É preciso coragem para fazer o que ela fez?
Num momento agudo de crise, a gente se transforma um pouco no resultado do ambiente em que estamos vivendo, somos empurrados pelas coisas. Por exemplo, eu tenho pavor de sangue. Se eu puder, viro o rosto porque tenho medo, fico impressionada. Mas é claro que todas as vezes em que eu era a única pessoa que poderia tomar uma atitude, eu tomei. Somos fruto do que o tsunami da vida faz com a gente em cada momento.
Mércia conta em seu diário que estava indo dar aula para as crianças numa escola pública quando vê Gregório Bezerra sendo arrastado por um jipe, amarrado, de cueca, sem cabelo, com os pés queimados, torturado. E vê o general – o gafanhoto encarregado dessa cena dantesca – com uma barra de ferro batendo nele e incitando a população a bater também. Afinal de contas, ele era um líder comunista. E as crianças vendo tudo. Isso catapultou a Mércia para um lugar específico, e que talvez fosse diferente comigo, com você – talvez nós saíssemos correndo para chamar alguém, chamar a polícia. Mas que polícia, se era a polícia que estava batendo?

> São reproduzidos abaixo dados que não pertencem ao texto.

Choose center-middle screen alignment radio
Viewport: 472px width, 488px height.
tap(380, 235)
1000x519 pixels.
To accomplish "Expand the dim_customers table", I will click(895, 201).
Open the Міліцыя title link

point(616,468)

Tem esse lugar em que você procura escutar um pouco mais. Não é a maturidade que traz isso, e sim a repetição e um certo cansaço de ficar dando murro em ponta de faca
ANDREA BELTRÃO
Atriz
Lady Tempestade é uma peça dura?
A peça é dura, embora tenha coisas muito engraçadas, porque Mércia era uma mulher divertida. Em 1970, ela pintava o cabelo de rosa, roxo, azul, verde e amarelo. Nunca deixou de fazer as unhas e, todos os anos, saía no Galo da Madrugada, o bloco de carnaval mais famoso do Recife. Era uma mulher com uma libido muito forte, muito cheia de vida.

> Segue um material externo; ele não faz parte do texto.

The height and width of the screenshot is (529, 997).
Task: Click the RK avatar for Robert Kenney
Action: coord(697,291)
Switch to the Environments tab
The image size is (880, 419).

Nadar é um hábito seu de muitos anos? Vi que você tem a sua própria versão do meme “Caetano estaciona no Leblon”, porque tem dezenas de matérias ao estilo "Em dia quente, Andrea Beltrão nada em Copacabana"...
Isso é fundamental para minha biografia (risos). Mas é um hábito de muitos anos, sim. Sempre quis ser atleta de natação, nadei por muitos anos no Flamengo, competi um pouco, mas, quando vi que não iria ter os tempos necessários para me encaixar na equipe olímpica, abandonei. Mas sempre fui muito apaixonada por esportes. A vida seguiu, fui fazer teatro, cinema, mas, quando tive meus filhos, sabia que eles iam aprender a nadar – algo que considero tão importante quanto respirar.
Então, toda manhã de segunda a sexta, a gente ia para o clube e voltei a nadar muito. O combinado foi que eles nadariam até os 12 anos, porque, aprendendo a nadar desde os quatro anos de idade até os 12, ninguém mais se afoga. Quando vim morar em Copacabana, descobri a natação no mar, que é uma delícia. Tem muita tartaruga, muito peixe, arraia, gaivotas – é uma festa.
Você disse um tempo atrás que se sente “ainda muito jovem, embora não seja muito jovem”. Como cultivar essa sensação de juventude?
É fazendo essas coisas que dão muito prazer, mesmo com as limitações que o tempo traz. Nado bastante, nado bem, mas, se comparar com o que fazia há 20 anos, é diferente. Mas vou à praia, jogo bola, corro na areia — tudo diferente, mas tudo permanece. Isso me traz muita sensação de estar bem, de estar curtindo.
Também acho que é estando com pessoas muito misturadas, diferentes de mim, mais jovens que eu. E manter o grau da minha curiosidade sempre alto, muita leitura, achar graça nas coisas e não me levar tão a sério quanto já levei. Não ter razão nem certezas, e sim ter dúvidas. Eu acho que tem esse lugar em que você procura escutar um pouco mais.
Não é a maturidade que traz isso, e sim a repetição e um certo cansaço de ficar dando murro em ponta de faca. É perceber: “Peraí um pouquinho, estou repetindo isso há tanto tempo, acho que posso fazer diferente aqui.” Essas trocas, essas pequenas transferências e transformações ajudam muito.